(WHAT NEEDS TO BE DONE) Copy task, pictures excluded: set down exactly the lines from the one containing "The image size is (648, 555)." to the end of the data below.
(PROVIDED DATA Opens)
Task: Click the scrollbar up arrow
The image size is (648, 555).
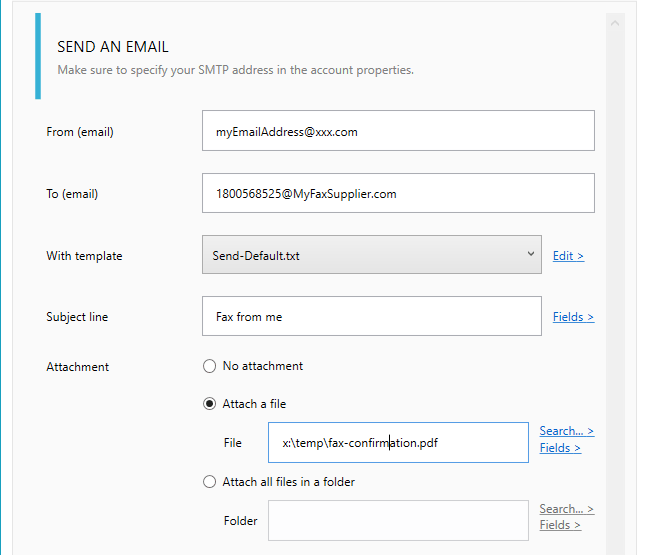Action: click(614, 22)
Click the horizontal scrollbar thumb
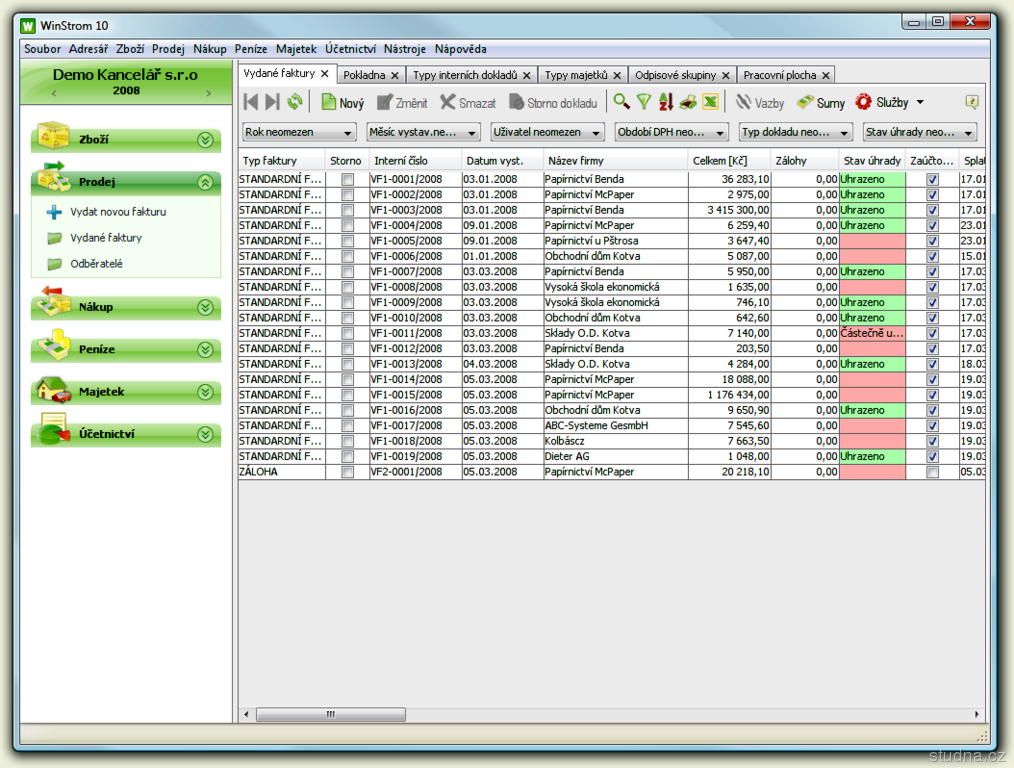 (x=330, y=714)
(PROVIDED DATA Closes)
(RESULT OF THE EXERCISE)
The image size is (648, 555).
Action: click(614, 22)
Click the horizontal scrollbar thumb
 (x=330, y=714)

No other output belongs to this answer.